FERC’s latest monthly “Energy Infrastructure Update” report (with data through June 30, 2021) reveals that renewable energy sources accounted for 91.6% (10,940 MW) of the 11,940 MW of new capacity added during the first six months of the year. Wind led the capacity additions with 5,617 MW, followed closely by solar (5,279 MW). Further, wind and solar were the only sources of new capacity additions in June 2021.

Renewables now provide more than one quarter (25.1%) of total U.S. available installed generating capacity. A year ago, their combined share was only 23.0%. Wind is now 10.4% of the nation’s generating capacity while utility-scale solar is 4.9% … and that does not include residential and commercial solar additions.

Moreover, FERC data suggest that renewables’ share of generating capacity is on track to increase significantly over the next three years. “High probability” generation capacity additions for wind, minus anticipated retirements, reflect a projected net increase of 21,129 MW while solar is foreseen growing by 44,385 MW. By comparison, net growth for natural gas will be only 13,241 MW. Thus, wind and solar combined are forecast to provide roughly five-times more new net generating capacity than natural gas through June 2024. Renewable energy generating capacity should then account for 29.4% of the nation’s total available installed generating capacity.

The latest issue of EIA’s “Electric Power Monthly” (with data through June 30, 2021) also reveals that solar and wind both continued their rapid growth. For the first six months of 2021, solar-generated electricity — including residential solar — expanded by 25.3% (compared to the same period in 2020) and provided nearly 4.1% of the nation’s total. Wind grew by 10% and accounted for more than 9.6% of total generation.

Combined, net electrical generation by wind and solar is 14.1% greater than one year ago and provided a bit more than 13.7% of total U.S. electrical production during the first six months of 2021. Together with generation by hydropower, biomass and geothermal, overall production by renewables grew by 3% and provided 22.4% of total U.S. electrical output.

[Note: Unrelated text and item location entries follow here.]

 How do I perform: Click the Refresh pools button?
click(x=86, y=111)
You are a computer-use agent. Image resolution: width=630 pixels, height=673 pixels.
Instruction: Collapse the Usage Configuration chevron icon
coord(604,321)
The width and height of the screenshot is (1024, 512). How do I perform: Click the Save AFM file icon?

Moreover, renewables produced 2.2% more electricity than coal through June 2021 and expanded their lead over nuclear power. In fact, during the first half of this year, renewables outperformed nuclear power by 16.4%.

“FERC’s and EIA’s mid-year data confirm that renewables have now moved into second place, behind only natural gas, in terms of both generating capacity and actual electrical generation,” noted Ken Bossong, Executive Director of the SUN DAY Campaign. “And their continued, strong growth — especially by solar and wind — suggest that the best is yet to come.”